== PROBLEM TO SOLVE ==
Rewrite the entries below with every occurrence of "computer-use agent" changed to "desktop automation assistant", keeping everything else the same.

== INPUT RECORDS ==
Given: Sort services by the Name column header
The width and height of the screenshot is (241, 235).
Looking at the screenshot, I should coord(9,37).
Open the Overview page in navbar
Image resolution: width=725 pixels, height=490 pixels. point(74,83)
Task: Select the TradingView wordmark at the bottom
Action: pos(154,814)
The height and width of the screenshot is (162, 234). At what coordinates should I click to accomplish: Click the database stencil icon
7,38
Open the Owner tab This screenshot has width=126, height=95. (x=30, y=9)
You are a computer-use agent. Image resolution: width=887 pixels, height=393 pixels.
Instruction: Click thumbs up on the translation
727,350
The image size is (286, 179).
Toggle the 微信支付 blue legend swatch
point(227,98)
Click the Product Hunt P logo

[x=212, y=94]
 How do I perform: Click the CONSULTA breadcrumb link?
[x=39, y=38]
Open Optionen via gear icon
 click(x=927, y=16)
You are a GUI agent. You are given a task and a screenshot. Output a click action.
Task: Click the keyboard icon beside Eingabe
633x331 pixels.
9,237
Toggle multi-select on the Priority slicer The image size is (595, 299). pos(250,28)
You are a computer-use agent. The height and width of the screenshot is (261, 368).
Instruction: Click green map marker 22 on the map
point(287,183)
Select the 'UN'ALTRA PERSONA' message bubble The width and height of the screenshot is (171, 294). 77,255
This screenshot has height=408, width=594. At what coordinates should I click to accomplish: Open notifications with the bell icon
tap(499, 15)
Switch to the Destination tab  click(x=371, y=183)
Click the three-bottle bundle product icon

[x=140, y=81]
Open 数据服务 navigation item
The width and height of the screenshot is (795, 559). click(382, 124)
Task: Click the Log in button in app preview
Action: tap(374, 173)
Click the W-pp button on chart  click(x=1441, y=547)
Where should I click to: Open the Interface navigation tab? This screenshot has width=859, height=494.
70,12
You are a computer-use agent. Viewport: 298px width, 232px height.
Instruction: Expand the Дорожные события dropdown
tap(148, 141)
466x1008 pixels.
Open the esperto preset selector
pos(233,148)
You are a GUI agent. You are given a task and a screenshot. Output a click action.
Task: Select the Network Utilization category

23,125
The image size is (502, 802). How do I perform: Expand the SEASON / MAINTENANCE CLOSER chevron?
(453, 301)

== RESPONSE TO THE TASK ==
Given: Sort services by the Name column header
The width and height of the screenshot is (241, 235).
Looking at the screenshot, I should coord(9,37).
Open the Overview page in navbar
Image resolution: width=725 pixels, height=490 pixels. point(74,83)
Task: Select the TradingView wordmark at the bottom
Action: pos(154,814)
The height and width of the screenshot is (162, 234). At what coordinates should I click to accomplish: Click the database stencil icon
7,38
Open the Owner tab This screenshot has width=126, height=95. (x=30, y=9)
You are a desktop automation assistant. Image resolution: width=887 pixels, height=393 pixels.
Instruction: Click thumbs up on the translation
727,350
The image size is (286, 179).
Toggle the 微信支付 blue legend swatch
point(227,98)
Click the Product Hunt P logo

[x=212, y=94]
 How do I perform: Click the CONSULTA breadcrumb link?
[x=39, y=38]
Open Optionen via gear icon
 click(x=927, y=16)
You are a GUI agent. You are given a task and a screenshot. Output a click action.
Task: Click the keyboard icon beside Eingabe
633x331 pixels.
9,237
Toggle multi-select on the Priority slicer The image size is (595, 299). pos(250,28)
You are a desktop automation assistant. The height and width of the screenshot is (261, 368).
Instruction: Click green map marker 22 on the map
point(287,183)
Select the 'UN'ALTRA PERSONA' message bubble The width and height of the screenshot is (171, 294). 77,255
This screenshot has height=408, width=594. At what coordinates should I click to accomplish: Open notifications with the bell icon
tap(499, 15)
Switch to the Destination tab  click(x=371, y=183)
Click the three-bottle bundle product icon

[x=140, y=81]
Open 数据服务 navigation item
The width and height of the screenshot is (795, 559). click(382, 124)
Task: Click the Log in button in app preview
Action: tap(374, 173)
Click the W-pp button on chart  click(x=1441, y=547)
Where should I click to: Open the Interface navigation tab? This screenshot has width=859, height=494.
70,12
You are a desktop automation assistant. Viewport: 298px width, 232px height.
Instruction: Expand the Дорожные события dropdown
tap(148, 141)
466x1008 pixels.
Open the esperto preset selector
pos(233,148)
You are a GUI agent. You are given a task and a screenshot. Output a click action.
Task: Select the Network Utilization category

23,125
The image size is (502, 802). How do I perform: Expand the SEASON / MAINTENANCE CLOSER chevron?
(453, 301)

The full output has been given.